EXERCISE REQUIREMENTS:
A. Answer these from the passage on the Resurrection in the Easter Season prayers:
(i) In which prayers of the Liturgy of the Hours are the short scriptural summaries found?
(ii) According to the lines cited from Romans, how are we saved?
(iii) To whom is Peter speaking in the sermon quoted from Acts?
B. In one to three sentences, use the passage on the Resurrection in the Easter Season prayers to explain why, in Peter's words, the risen Jesus was seen by the apostles and not by all the people.
C. Carry on the passage on the Resurrection in the Easter Season prayers past its last sentence.

The short scriptural summaries in morning and evening prayers of the Liturgy of the Hours during the Easter Season are important teachers of the mystery of the Resurrection of Jesus.
Jesus, risen from the dead, takes his place at the right hand of the Father and as our high priest saves those who approach God through him, interceding for them. (Hebrews 7:24-27) We are saved by confessing him on our lips and believing in our hearts he is our Lord. (Romans 10:8-10)
Passages from the Acts of the Apostles repeat the message of those who first saw the Risen Christ. Two early sermons are especially important. Peter says to the Roman centurion Cornelius and his household that “ God raised (Jesus) on the third day and granted that he be visible, not to all the people, but to us, the witnesses chosen by God in advance, who ate and drank with him after he rose from the dead. He commissioned us to preach to the people and testify that he is the one appointed by God as judge of the living and the dead. (Acts 10:40-43)

PROVIDED DATA:
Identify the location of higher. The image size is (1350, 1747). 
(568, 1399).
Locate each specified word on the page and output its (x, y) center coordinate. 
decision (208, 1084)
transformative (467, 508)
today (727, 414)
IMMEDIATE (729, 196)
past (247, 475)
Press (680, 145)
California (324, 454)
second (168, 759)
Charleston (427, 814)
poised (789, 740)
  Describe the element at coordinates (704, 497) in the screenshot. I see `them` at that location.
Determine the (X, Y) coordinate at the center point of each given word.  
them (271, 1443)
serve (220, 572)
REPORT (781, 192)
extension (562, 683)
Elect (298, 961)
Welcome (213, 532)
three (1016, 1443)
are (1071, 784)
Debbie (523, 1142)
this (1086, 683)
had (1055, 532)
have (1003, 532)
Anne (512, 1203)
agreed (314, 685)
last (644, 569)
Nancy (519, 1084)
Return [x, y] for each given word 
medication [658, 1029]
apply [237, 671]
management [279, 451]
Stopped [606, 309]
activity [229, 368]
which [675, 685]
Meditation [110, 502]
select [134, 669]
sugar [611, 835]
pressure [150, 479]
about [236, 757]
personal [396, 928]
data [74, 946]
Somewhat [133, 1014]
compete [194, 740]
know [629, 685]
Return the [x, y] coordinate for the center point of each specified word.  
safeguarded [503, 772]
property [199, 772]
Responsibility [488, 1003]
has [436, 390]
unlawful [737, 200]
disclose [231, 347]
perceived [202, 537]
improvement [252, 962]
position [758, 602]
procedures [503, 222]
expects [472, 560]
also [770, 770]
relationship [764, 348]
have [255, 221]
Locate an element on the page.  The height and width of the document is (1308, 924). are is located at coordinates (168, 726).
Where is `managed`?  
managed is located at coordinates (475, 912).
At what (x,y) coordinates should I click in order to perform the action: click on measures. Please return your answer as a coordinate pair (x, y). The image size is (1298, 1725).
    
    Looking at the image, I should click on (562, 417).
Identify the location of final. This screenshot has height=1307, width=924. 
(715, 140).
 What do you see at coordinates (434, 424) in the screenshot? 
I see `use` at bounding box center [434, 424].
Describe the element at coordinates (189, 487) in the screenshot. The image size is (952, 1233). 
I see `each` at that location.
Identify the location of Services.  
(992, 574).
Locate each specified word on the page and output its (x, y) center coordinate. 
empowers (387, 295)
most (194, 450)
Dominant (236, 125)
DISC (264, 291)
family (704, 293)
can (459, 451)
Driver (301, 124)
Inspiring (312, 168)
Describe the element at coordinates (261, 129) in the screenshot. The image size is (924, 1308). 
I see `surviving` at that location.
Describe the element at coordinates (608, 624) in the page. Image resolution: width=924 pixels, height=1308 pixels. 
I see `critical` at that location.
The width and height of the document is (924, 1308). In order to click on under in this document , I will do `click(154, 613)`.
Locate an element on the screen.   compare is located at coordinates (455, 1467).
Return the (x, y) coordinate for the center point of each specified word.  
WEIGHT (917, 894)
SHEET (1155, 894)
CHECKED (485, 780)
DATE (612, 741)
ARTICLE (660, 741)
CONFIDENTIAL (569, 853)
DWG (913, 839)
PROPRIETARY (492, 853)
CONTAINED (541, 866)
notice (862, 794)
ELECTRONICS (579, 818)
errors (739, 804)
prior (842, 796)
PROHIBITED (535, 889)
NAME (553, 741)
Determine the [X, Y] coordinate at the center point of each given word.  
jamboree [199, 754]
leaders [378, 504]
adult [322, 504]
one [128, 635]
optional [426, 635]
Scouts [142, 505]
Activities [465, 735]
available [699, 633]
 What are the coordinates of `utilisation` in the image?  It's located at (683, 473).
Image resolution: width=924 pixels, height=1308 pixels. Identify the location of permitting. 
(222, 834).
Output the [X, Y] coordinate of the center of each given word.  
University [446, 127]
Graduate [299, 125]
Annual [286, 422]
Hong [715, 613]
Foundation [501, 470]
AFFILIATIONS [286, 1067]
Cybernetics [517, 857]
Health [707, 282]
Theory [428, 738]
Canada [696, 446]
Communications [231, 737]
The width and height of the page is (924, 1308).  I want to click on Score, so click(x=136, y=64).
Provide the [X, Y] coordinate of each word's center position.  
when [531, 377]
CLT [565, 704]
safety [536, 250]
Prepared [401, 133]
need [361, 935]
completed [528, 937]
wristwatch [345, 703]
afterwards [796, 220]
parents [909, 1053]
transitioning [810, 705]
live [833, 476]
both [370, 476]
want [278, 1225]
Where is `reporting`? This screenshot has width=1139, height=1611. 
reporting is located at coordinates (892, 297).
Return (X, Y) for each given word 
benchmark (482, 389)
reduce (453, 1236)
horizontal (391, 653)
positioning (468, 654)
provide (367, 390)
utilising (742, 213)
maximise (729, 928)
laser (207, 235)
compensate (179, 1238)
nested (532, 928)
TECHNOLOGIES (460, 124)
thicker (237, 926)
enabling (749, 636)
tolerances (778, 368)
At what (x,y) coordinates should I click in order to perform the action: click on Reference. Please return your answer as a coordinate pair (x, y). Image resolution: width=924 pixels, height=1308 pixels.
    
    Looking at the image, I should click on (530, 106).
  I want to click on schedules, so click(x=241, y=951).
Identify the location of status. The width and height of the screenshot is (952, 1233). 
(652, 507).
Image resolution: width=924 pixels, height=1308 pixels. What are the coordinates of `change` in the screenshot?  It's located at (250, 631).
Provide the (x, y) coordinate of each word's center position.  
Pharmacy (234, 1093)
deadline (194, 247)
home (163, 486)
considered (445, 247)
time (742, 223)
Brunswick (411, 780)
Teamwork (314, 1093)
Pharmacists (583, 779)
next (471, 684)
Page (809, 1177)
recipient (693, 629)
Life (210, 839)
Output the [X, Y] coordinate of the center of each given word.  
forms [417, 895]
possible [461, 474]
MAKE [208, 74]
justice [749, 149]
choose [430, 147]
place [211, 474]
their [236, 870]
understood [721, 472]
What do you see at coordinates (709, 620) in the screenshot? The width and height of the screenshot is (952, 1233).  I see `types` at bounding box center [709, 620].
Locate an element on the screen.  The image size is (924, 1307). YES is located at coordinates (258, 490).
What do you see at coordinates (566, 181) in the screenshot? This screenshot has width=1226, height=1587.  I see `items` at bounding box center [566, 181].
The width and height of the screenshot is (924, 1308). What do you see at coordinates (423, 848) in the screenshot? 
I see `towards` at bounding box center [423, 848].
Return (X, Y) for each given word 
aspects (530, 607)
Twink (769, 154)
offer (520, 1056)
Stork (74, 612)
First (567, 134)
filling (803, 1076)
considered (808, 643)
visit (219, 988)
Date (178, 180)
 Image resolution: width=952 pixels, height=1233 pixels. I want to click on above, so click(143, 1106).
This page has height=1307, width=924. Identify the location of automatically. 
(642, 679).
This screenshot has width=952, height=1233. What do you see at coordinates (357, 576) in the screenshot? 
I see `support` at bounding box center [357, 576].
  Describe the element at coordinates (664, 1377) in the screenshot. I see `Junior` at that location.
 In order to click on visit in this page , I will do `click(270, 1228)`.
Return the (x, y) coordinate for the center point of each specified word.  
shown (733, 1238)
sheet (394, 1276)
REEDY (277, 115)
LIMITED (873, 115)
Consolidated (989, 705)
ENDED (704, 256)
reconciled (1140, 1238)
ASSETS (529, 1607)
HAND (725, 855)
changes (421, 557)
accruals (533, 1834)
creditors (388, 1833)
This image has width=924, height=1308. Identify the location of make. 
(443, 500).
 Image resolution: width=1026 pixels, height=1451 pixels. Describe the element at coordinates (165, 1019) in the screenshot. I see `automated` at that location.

RESPONSES TO THE EXERCISE:
A.
(i) In the morning and evening prayers during the Easter Season.
(ii) By confessing him on our lips and believing in our hearts that he is our Lord.
(iii) The Roman centurion Cornelius and his household.

B. Peter says God granted that Jesus be visible not to all the people but to witnesses God had chosen in advance, who ate and drank with him after he rose. God commissioned these witnesses to preach to the people and testify that Jesus is the one appointed by God as judge of the living and the dead.

C.
Paul speaking to Jews and gentiles in a synagogue in Pisidian Antioch has a similar message: For many days after his resurrection, Jesus “appeared to those who had come up with him from Galilee to Jerusalem. God raised him from the dead.These are [now] his witnesses before the people. We ourselves are proclaiming this good news to you that what God promised our ancestors he has brought to fulfillment for us, their children, by raising up Jesus, as it is written in the second psalm, ‘You are my son; this day I have begotten you.’” (Acts 13: 30-33)
Elsewhere Paul describes how the Risen Jesus, after appearing to the Galilean disciples, also appeared to him. “Last of all, as to one born abnormally, he appeared to me.” ( 1 Corinthians 15: 8)
The Resurrection of Jesus fulfills a promise God made long ago to save his people, the accounts insist, and now the promise is shared with the whole world.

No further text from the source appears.